Requirement: Output the listing below verbatim, without images.
------------------------------------
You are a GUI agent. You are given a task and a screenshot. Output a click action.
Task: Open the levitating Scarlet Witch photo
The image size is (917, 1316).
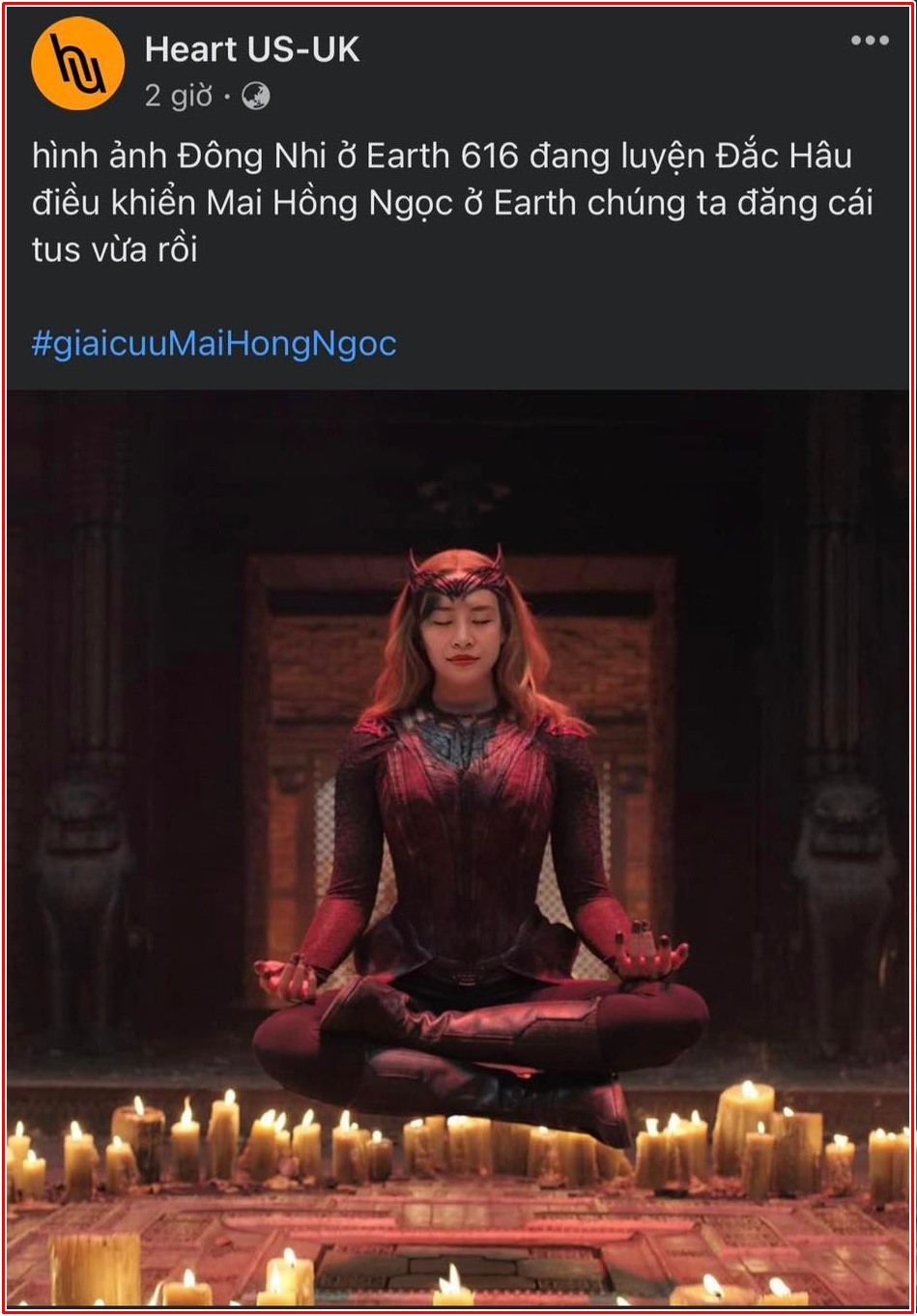point(458,848)
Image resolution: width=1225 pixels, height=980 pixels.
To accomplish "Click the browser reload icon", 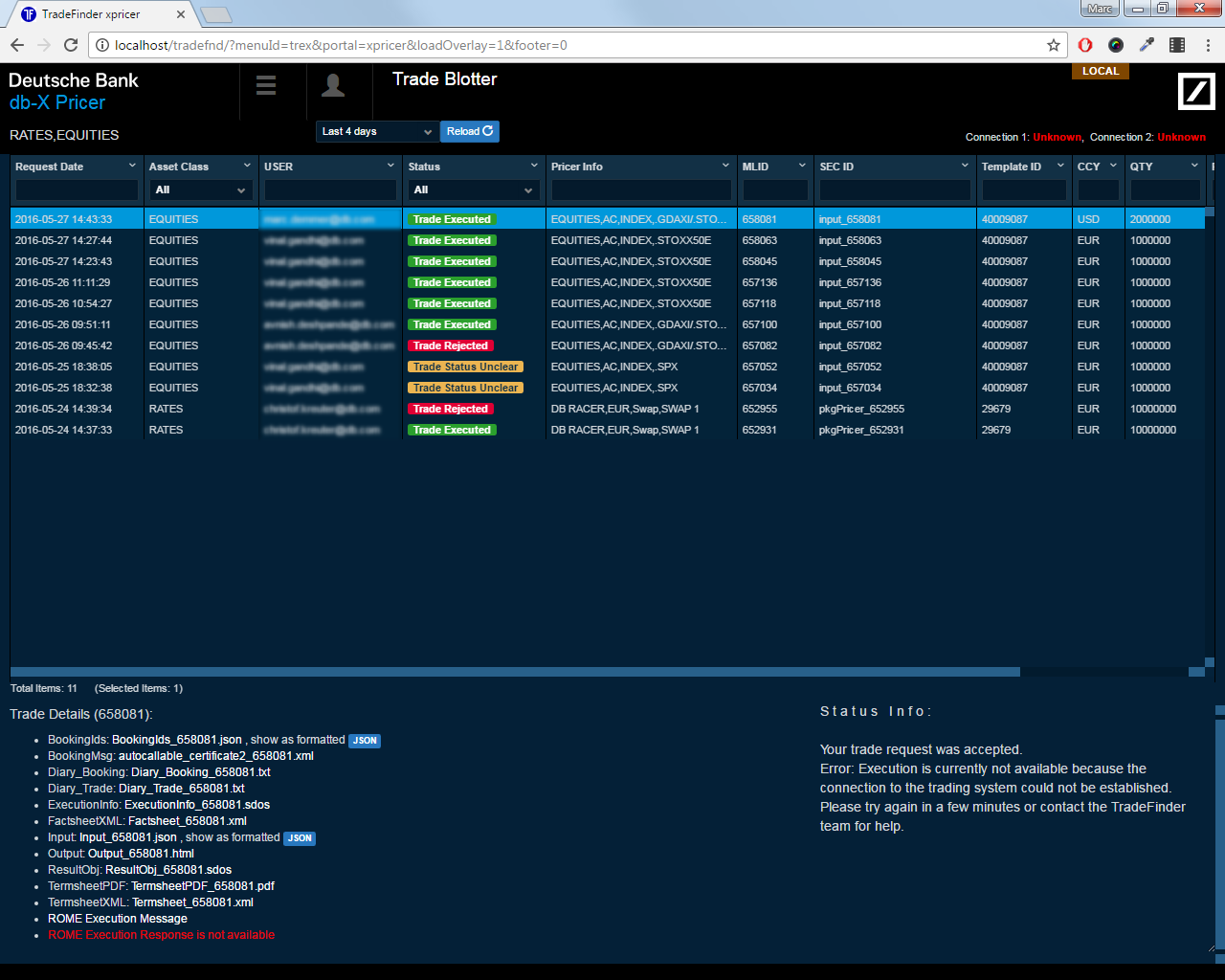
------------------------------------
Solution for this problem:
You are a GUI agent. You are given a task and a screenshot. Output a click action.
Task: Open the levitating Scarlet Witch photo
The image size is (917, 1316).
point(458,848)
Image resolution: width=1225 pixels, height=980 pixels.
To accomplish "Click the browser reload icon", 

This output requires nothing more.